* SUPPLIED DATA:
################

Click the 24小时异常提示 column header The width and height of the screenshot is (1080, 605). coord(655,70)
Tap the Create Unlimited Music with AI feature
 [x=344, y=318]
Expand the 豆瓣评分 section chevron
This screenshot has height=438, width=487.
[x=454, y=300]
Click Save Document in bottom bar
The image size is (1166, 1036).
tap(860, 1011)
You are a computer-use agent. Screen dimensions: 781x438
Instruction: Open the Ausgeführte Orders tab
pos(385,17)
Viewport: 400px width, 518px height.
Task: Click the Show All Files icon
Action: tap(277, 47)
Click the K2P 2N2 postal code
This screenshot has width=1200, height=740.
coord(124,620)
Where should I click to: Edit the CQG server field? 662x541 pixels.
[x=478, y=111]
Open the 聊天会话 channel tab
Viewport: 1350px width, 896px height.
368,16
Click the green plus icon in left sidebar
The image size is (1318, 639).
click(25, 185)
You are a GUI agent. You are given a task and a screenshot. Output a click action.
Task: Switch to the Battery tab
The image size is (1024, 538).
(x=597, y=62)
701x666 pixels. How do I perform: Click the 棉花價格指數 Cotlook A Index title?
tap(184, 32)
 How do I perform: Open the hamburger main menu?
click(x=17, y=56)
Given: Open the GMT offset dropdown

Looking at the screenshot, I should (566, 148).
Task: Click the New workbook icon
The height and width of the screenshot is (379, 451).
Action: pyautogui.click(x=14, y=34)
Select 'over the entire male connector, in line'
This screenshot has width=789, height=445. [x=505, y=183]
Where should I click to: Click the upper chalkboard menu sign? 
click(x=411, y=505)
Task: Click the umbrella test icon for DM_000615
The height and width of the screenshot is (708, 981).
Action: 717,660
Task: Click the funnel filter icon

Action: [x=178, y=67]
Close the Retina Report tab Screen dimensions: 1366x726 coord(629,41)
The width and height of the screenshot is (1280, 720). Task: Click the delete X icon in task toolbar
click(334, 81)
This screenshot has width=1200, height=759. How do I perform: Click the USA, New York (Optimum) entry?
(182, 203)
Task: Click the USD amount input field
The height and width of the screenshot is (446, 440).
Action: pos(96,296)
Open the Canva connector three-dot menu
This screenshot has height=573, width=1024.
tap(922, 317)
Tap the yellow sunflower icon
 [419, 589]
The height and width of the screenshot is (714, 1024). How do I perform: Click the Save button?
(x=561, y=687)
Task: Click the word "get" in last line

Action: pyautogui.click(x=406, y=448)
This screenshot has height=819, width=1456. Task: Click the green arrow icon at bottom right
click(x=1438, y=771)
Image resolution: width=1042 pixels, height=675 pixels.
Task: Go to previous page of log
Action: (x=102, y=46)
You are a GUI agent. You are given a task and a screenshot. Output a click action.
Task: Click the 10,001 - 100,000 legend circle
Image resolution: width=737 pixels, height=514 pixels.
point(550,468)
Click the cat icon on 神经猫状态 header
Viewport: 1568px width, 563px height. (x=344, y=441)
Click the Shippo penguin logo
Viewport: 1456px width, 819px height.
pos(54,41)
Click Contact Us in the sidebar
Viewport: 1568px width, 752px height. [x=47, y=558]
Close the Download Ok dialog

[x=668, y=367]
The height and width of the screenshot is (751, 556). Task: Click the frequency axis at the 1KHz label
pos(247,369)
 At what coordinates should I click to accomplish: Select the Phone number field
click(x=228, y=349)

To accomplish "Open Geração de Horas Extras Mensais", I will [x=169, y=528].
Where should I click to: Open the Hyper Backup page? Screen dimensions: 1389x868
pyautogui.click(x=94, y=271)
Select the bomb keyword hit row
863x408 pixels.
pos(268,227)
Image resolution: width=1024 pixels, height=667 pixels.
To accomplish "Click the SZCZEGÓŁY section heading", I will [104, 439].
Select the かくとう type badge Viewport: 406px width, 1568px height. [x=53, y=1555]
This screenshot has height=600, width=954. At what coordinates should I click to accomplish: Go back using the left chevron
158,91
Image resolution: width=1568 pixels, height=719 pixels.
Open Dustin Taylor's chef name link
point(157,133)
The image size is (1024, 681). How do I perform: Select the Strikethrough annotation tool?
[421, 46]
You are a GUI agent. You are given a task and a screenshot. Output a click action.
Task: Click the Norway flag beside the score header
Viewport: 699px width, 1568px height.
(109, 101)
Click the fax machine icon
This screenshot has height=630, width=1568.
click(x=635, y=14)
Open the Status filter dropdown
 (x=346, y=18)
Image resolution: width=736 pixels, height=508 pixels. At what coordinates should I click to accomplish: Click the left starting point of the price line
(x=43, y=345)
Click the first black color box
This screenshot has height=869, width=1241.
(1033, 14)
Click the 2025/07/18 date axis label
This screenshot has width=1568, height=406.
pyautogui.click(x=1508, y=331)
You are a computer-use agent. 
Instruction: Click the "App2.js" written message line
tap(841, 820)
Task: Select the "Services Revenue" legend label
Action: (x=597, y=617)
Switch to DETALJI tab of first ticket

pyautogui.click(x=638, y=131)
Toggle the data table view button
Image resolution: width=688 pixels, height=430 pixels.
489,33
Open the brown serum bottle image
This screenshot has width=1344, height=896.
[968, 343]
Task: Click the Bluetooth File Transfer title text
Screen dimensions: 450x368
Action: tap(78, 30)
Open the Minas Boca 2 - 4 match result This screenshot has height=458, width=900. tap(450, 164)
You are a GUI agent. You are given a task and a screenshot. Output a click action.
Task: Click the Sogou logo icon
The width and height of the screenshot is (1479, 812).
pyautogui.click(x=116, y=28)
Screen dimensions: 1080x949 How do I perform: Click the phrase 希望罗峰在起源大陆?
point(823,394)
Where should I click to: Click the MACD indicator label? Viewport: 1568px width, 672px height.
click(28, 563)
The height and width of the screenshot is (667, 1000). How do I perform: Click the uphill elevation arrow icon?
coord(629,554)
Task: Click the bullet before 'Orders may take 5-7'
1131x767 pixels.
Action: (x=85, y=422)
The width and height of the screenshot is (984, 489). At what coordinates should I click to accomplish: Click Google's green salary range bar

################

* WORK ORDER: All of the entries, from the first line to the last, should be duplicated exactly.

* ANSWER BELOW:
Click the 24小时异常提示 column header The width and height of the screenshot is (1080, 605). coord(655,70)
Tap the Create Unlimited Music with AI feature
 [x=344, y=318]
Expand the 豆瓣评分 section chevron
This screenshot has height=438, width=487.
[x=454, y=300]
Click Save Document in bottom bar
The image size is (1166, 1036).
tap(860, 1011)
You are a computer-use agent. Screen dimensions: 781x438
Instruction: Open the Ausgeführte Orders tab
pos(385,17)
Viewport: 400px width, 518px height.
Task: Click the Show All Files icon
Action: tap(277, 47)
Click the K2P 2N2 postal code
This screenshot has width=1200, height=740.
coord(124,620)
Where should I click to: Edit the CQG server field? 662x541 pixels.
[x=478, y=111]
Open the 聊天会话 channel tab
Viewport: 1350px width, 896px height.
368,16
Click the green plus icon in left sidebar
The image size is (1318, 639).
click(25, 185)
You are a GUI agent. You are given a task and a screenshot. Output a click action.
Task: Switch to the Battery tab
The image size is (1024, 538).
(x=597, y=62)
701x666 pixels. How do I perform: Click the 棉花價格指數 Cotlook A Index title?
tap(184, 32)
 How do I perform: Open the hamburger main menu?
click(x=17, y=56)
Given: Open the GMT offset dropdown

Looking at the screenshot, I should (566, 148).
Task: Click the New workbook icon
The height and width of the screenshot is (379, 451).
Action: pyautogui.click(x=14, y=34)
Select 'over the entire male connector, in line'
This screenshot has width=789, height=445. [x=505, y=183]
Where should I click to: Click the upper chalkboard menu sign? 
click(x=411, y=505)
Task: Click the umbrella test icon for DM_000615
The height and width of the screenshot is (708, 981).
Action: 717,660
Task: Click the funnel filter icon

Action: [x=178, y=67]
Close the Retina Report tab Screen dimensions: 1366x726 coord(629,41)
The width and height of the screenshot is (1280, 720). Task: Click the delete X icon in task toolbar
click(334, 81)
This screenshot has width=1200, height=759. How do I perform: Click the USA, New York (Optimum) entry?
(182, 203)
Task: Click the USD amount input field
The height and width of the screenshot is (446, 440).
Action: pos(96,296)
Open the Canva connector three-dot menu
This screenshot has height=573, width=1024.
tap(922, 317)
Tap the yellow sunflower icon
 [419, 589]
The height and width of the screenshot is (714, 1024). How do I perform: Click the Save button?
(x=561, y=687)
Task: Click the word "get" in last line

Action: pyautogui.click(x=406, y=448)
This screenshot has height=819, width=1456. Task: Click the green arrow icon at bottom right
click(x=1438, y=771)
Image resolution: width=1042 pixels, height=675 pixels.
Task: Go to previous page of log
Action: (x=102, y=46)
You are a GUI agent. You are given a task and a screenshot. Output a click action.
Task: Click the 10,001 - 100,000 legend circle
Image resolution: width=737 pixels, height=514 pixels.
point(550,468)
Click the cat icon on 神经猫状态 header
Viewport: 1568px width, 563px height. (x=344, y=441)
Click the Shippo penguin logo
Viewport: 1456px width, 819px height.
pos(54,41)
Click Contact Us in the sidebar
Viewport: 1568px width, 752px height. [x=47, y=558]
Close the Download Ok dialog

[x=668, y=367]
The height and width of the screenshot is (751, 556). Task: Click the frequency axis at the 1KHz label
pos(247,369)
 At what coordinates should I click to accomplish: Select the Phone number field
click(x=228, y=349)

To accomplish "Open Geração de Horas Extras Mensais", I will [x=169, y=528].
Where should I click to: Open the Hyper Backup page? Screen dimensions: 1389x868
pyautogui.click(x=94, y=271)
Select the bomb keyword hit row
863x408 pixels.
pos(268,227)
Image resolution: width=1024 pixels, height=667 pixels.
To accomplish "Click the SZCZEGÓŁY section heading", I will [104, 439].
Select the かくとう type badge Viewport: 406px width, 1568px height. [x=53, y=1555]
This screenshot has height=600, width=954. At what coordinates should I click to accomplish: Go back using the left chevron
158,91
Image resolution: width=1568 pixels, height=719 pixels.
Open Dustin Taylor's chef name link
point(157,133)
The image size is (1024, 681). How do I perform: Select the Strikethrough annotation tool?
[421, 46]
You are a GUI agent. You are given a task and a screenshot. Output a click action.
Task: Click the Norway flag beside the score header
Viewport: 699px width, 1568px height.
(109, 101)
Click the fax machine icon
This screenshot has height=630, width=1568.
click(x=635, y=14)
Open the Status filter dropdown
 (x=346, y=18)
Image resolution: width=736 pixels, height=508 pixels. At what coordinates should I click to accomplish: Click the left starting point of the price line
(x=43, y=345)
Click the first black color box
This screenshot has height=869, width=1241.
(1033, 14)
Click the 2025/07/18 date axis label
This screenshot has width=1568, height=406.
pyautogui.click(x=1508, y=331)
You are a computer-use agent. 
Instruction: Click the "App2.js" written message line
tap(841, 820)
Task: Select the "Services Revenue" legend label
Action: (x=597, y=617)
Switch to DETALJI tab of first ticket

pyautogui.click(x=638, y=131)
Toggle the data table view button
Image resolution: width=688 pixels, height=430 pixels.
489,33
Open the brown serum bottle image
This screenshot has width=1344, height=896.
[968, 343]
Task: Click the Bluetooth File Transfer title text
Screen dimensions: 450x368
Action: tap(78, 30)
Open the Minas Boca 2 - 4 match result This screenshot has height=458, width=900. tap(450, 164)
You are a GUI agent. You are given a task and a screenshot. Output a click action.
Task: Click the Sogou logo icon
The width and height of the screenshot is (1479, 812).
pyautogui.click(x=116, y=28)
Screen dimensions: 1080x949 How do I perform: Click the phrase 希望罗峰在起源大陆?
point(823,394)
Where should I click to: Click the MACD indicator label? Viewport: 1568px width, 672px height.
click(28, 563)
The height and width of the screenshot is (667, 1000). How do I perform: Click the uphill elevation arrow icon?
coord(629,554)
Task: Click the bullet before 'Orders may take 5-7'
1131x767 pixels.
Action: (x=85, y=422)
The width and height of the screenshot is (984, 489). At what coordinates should I click to accomplish: Click Google's green salary range bar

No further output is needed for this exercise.